**Data excerpts**
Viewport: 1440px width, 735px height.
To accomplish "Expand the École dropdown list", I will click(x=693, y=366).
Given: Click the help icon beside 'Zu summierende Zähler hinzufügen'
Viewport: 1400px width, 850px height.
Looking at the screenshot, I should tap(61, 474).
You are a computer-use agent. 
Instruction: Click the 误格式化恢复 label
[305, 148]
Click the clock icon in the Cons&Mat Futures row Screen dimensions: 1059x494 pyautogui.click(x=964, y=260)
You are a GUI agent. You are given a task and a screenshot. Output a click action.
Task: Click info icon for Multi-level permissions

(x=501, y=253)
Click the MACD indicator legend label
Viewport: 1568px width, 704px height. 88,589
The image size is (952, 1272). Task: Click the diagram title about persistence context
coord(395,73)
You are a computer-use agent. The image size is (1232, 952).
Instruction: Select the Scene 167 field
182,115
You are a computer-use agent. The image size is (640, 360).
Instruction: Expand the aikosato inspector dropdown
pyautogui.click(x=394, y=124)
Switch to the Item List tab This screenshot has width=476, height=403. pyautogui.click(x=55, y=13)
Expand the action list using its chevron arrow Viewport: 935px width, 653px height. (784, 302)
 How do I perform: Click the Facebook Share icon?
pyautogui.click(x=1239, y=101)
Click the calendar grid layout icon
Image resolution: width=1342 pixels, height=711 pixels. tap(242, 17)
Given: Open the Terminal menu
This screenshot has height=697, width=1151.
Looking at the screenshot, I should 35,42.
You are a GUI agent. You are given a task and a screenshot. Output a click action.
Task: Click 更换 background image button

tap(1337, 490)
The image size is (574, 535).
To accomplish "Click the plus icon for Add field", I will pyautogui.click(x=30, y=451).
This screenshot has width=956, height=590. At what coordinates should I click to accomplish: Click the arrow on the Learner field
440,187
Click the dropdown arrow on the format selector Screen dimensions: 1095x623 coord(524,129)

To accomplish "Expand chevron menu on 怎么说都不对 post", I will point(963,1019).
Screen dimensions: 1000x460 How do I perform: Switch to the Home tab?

**Task instructions**
Check each line of the entries, and copy the ones that contain "chevron".

**Task response**
Expand the action list using its chevron arrow Viewport: 935px width, 653px height. (784, 302)
To accomplish "Expand chevron menu on 怎么说都不对 post", I will point(963,1019).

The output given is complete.